Desde pequeña le encantaron los gatos: «Me creía muy bruja (ríe) y siempre tuve conexión con los perros, pero una conexión bonita, no del perro que antes vivía en el patio, se dejaba ahí y se le daban las sobras. Era una preocupación real. Cada vez que pienso en eso me acuerdo de mi abuela, que tenía al perro adentro, no era ese de patio, para cuidar. El perro hoy es parte de la familia, no es el guardián de la casa que se queda afuera. Siento que hemos dado un paso bonito».

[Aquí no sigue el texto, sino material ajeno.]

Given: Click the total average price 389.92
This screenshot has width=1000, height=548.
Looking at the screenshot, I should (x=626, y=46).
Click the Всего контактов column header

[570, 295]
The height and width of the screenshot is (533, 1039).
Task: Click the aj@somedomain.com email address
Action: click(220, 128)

Sobre sus compañeros de vida, Rumi y Navi. señala: “Son mis maestritos, así les digo. La Navi, con su templanza, esa capacidad que tienen los gatos, que miran todo como si estuviesen viéndolo por primera vez. Eso siempre me gustó de ellos. La sensación de que nada es igual que ayer, eso me enseña la Navi. El Rumi quita esa seriedad que tengo con ella, me hace reír. Estos seres tienen una fidelidad, son tan especiales, que no va a pasar un día en que no te vayan a pescar, siempre van a estar ahí. El Rumi me recuerda que somos niños y que hay que disfrutar. Es demandante, porque nosotros lo criamos meloso, regalón. Los dos duermen con nosotros y son súper especiales, incluso en cómo se llevan. Me encantan, juegan harto: en la mañana un rato y después en la tarde otro ratito. Les dan los cinco minutos, donde corren por toda la casa”.